Action item
Retype, word for word, every line of the records below starting at the one that contains "This screenshot has height=632, width=1568." and ending at the one that contains "Click the Amount"; include both of those lines and nothing more.

== Dataset records ==

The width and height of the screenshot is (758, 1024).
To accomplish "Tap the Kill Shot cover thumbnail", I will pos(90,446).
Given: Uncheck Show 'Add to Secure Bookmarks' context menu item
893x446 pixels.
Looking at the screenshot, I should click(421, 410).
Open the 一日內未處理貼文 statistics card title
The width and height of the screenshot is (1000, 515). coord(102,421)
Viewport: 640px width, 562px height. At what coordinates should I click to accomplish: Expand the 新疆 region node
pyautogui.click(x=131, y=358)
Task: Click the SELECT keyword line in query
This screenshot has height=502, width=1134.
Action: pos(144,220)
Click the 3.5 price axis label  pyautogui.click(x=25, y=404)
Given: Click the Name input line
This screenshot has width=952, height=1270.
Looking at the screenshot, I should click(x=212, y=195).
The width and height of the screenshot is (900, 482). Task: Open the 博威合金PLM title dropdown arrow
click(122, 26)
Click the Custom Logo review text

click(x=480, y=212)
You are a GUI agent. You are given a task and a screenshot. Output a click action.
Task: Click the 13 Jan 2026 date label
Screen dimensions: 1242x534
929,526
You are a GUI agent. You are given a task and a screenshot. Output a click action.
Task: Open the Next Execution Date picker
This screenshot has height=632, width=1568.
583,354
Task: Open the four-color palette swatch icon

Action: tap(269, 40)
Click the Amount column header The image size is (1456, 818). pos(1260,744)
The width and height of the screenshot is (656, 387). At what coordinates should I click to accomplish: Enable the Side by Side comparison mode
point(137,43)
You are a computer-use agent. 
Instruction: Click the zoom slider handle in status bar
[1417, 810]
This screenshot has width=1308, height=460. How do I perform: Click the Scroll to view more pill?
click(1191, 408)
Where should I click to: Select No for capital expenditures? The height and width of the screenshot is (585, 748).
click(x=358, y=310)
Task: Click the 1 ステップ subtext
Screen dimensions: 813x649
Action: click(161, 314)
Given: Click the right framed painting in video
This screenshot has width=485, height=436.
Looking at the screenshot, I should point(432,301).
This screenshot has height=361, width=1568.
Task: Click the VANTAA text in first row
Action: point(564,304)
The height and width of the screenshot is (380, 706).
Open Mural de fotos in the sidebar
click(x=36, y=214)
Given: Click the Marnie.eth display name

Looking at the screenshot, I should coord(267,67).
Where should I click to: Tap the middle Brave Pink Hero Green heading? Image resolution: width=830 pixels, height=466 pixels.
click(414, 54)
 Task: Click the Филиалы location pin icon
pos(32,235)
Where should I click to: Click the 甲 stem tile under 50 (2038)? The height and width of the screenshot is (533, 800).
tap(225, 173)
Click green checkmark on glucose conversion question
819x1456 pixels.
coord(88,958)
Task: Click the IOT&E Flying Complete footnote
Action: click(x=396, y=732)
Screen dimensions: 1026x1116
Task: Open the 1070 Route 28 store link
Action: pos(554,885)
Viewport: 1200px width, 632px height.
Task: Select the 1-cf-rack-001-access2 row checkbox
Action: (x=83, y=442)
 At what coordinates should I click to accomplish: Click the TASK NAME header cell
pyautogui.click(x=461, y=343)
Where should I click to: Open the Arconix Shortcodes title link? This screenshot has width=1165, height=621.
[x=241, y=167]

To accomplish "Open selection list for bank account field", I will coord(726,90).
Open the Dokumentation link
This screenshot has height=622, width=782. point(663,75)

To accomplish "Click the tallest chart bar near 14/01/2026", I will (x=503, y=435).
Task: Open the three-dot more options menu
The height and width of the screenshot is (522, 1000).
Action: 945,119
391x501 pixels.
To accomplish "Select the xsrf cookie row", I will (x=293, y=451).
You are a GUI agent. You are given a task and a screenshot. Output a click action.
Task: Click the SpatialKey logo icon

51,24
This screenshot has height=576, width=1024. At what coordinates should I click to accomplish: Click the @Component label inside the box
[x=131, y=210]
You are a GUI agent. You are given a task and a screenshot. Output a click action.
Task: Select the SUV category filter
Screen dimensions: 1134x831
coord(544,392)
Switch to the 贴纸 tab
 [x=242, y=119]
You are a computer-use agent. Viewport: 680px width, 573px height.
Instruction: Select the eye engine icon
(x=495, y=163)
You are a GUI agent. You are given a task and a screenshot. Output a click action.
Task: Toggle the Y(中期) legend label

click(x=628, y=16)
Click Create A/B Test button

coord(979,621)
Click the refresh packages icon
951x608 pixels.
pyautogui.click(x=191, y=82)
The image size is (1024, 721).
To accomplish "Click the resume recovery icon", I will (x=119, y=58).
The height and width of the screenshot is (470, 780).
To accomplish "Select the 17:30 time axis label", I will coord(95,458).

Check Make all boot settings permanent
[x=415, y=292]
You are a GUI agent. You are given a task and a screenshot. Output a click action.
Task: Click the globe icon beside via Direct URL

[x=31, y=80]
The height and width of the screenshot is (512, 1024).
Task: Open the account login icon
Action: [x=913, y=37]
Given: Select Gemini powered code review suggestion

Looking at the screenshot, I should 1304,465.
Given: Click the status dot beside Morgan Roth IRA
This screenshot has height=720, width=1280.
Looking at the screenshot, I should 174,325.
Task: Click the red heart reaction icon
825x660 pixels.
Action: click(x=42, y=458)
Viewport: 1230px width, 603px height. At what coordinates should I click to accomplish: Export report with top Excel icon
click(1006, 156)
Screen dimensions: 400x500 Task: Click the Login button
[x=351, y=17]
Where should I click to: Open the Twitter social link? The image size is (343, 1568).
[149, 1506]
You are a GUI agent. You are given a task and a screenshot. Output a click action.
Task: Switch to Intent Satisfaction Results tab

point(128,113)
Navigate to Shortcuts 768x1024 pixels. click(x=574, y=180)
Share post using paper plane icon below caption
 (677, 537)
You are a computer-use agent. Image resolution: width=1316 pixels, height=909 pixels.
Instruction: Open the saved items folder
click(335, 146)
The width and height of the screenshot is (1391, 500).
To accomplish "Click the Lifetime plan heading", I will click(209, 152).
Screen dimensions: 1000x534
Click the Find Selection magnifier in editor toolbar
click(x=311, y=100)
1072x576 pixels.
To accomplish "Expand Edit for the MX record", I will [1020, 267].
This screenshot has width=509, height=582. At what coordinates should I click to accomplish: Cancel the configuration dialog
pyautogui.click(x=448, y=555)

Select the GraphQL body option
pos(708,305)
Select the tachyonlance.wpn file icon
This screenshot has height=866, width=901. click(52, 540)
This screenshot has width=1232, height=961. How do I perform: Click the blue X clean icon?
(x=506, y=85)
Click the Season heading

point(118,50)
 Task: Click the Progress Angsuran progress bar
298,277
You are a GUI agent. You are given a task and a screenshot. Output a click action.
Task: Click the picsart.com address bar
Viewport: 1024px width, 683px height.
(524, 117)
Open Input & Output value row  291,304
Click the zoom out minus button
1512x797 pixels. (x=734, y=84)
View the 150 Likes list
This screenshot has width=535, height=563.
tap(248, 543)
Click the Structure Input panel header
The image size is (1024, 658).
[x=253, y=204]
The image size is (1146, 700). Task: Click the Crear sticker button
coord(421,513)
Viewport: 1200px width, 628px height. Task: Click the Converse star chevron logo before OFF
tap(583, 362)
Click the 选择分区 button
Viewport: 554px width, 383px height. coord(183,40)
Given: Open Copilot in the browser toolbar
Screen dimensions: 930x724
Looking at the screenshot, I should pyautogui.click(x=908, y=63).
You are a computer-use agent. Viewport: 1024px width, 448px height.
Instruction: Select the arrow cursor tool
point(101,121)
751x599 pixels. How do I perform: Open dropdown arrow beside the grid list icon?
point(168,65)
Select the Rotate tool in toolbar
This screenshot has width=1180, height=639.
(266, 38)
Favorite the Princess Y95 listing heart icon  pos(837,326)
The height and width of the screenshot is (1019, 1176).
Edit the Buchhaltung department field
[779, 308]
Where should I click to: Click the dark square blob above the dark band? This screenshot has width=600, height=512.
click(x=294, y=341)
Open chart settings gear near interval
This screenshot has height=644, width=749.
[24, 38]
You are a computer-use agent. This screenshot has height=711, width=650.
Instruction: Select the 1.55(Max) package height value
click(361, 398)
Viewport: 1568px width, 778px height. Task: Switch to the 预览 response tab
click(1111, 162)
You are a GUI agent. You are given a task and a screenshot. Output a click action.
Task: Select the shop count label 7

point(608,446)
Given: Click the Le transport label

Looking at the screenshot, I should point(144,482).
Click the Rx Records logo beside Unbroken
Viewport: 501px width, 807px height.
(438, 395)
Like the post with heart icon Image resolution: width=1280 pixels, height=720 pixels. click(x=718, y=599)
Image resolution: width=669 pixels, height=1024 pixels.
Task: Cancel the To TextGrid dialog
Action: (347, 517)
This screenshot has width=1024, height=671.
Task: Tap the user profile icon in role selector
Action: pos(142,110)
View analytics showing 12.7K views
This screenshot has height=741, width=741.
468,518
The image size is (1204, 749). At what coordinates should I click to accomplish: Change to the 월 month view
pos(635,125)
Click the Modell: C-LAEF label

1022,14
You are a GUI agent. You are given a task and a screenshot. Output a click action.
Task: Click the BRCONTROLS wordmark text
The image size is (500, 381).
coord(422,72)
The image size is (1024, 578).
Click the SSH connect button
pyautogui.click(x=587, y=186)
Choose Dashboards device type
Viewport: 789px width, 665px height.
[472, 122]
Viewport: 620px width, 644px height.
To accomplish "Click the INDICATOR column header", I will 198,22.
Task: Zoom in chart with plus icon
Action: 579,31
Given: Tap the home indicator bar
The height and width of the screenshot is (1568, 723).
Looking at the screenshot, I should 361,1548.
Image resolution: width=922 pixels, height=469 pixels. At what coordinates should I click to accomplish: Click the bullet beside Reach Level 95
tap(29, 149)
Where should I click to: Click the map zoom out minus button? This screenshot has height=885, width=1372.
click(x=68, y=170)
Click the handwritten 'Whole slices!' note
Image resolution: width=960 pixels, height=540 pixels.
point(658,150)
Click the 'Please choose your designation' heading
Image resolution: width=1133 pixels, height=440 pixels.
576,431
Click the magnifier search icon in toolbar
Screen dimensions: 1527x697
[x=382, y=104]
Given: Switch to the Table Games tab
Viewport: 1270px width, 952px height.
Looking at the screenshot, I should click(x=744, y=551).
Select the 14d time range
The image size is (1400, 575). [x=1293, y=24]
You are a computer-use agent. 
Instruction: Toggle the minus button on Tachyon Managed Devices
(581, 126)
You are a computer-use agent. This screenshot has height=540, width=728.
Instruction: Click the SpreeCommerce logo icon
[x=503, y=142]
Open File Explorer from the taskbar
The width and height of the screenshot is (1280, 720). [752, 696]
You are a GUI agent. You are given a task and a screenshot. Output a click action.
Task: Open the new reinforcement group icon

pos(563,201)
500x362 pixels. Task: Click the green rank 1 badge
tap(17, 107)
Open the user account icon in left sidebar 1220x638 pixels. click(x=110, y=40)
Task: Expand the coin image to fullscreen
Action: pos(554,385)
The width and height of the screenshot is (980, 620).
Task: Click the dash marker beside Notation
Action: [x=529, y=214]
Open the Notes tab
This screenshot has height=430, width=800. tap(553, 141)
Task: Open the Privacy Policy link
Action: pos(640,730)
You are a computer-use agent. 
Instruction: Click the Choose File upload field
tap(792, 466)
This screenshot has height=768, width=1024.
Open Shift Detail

===

Task response
This screenshot has height=632, width=1568.
583,354
Task: Open the four-color palette swatch icon

Action: tap(269, 40)
Click the Amount column header The image size is (1456, 818). pos(1260,744)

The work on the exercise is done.